[Data under study]:
>>>>
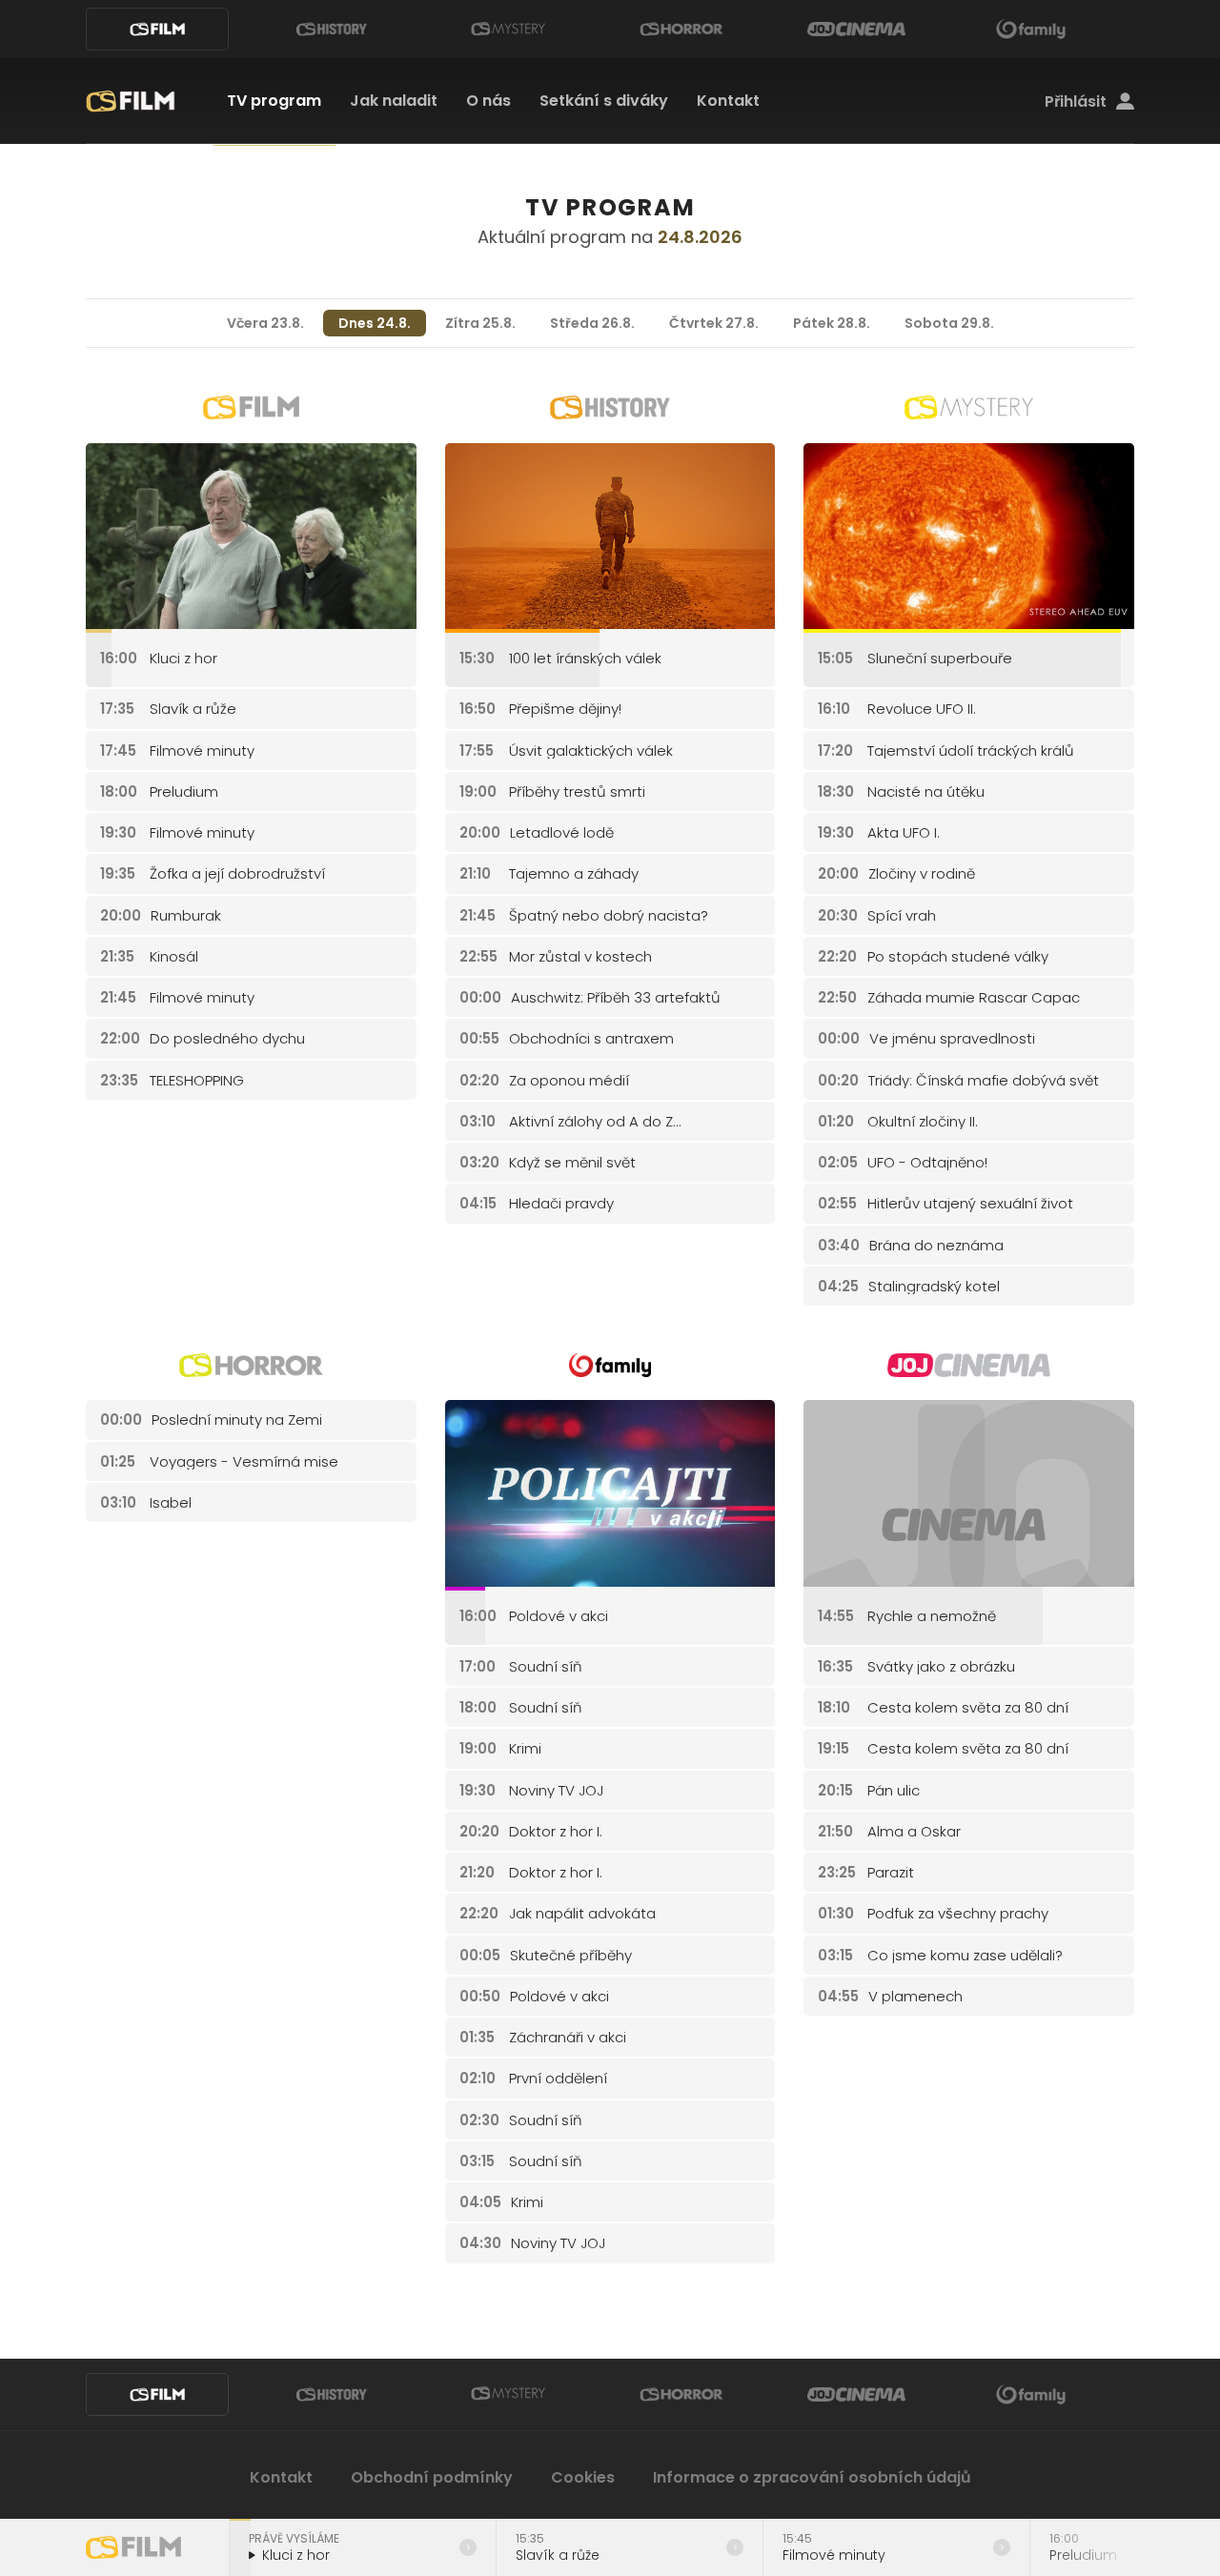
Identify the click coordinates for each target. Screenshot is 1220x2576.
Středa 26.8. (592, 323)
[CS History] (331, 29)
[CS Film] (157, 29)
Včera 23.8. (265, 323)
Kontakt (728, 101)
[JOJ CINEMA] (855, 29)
<<<<
>>>>
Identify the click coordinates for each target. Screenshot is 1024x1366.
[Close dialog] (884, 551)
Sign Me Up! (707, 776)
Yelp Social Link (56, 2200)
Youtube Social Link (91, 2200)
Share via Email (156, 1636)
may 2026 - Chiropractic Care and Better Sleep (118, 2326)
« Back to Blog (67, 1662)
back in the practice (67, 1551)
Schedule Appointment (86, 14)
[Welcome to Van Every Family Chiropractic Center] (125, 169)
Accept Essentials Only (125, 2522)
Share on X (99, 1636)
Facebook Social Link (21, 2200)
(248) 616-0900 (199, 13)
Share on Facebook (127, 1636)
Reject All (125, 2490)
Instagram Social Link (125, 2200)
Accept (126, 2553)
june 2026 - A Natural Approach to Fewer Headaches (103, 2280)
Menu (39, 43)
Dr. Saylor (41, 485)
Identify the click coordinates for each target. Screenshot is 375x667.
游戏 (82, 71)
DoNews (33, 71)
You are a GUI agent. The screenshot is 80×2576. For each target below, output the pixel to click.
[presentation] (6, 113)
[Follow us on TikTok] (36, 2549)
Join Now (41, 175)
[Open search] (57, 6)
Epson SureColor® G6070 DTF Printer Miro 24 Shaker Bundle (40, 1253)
<<<<
[Work instructions]: Go line by line through the data and copy any that contain "each".

[Solution for this exercise]:
Identify the click coordinates for each target. Screenshot is 1220x2576.
Identify the click coordinates for each target. Screenshot is 1024x1366.
Identify the click coordinates for each target. Screenshot is 375x667.
You are a GUI agent. The screenshot is 80×2576. For each target below, output the pixel to click.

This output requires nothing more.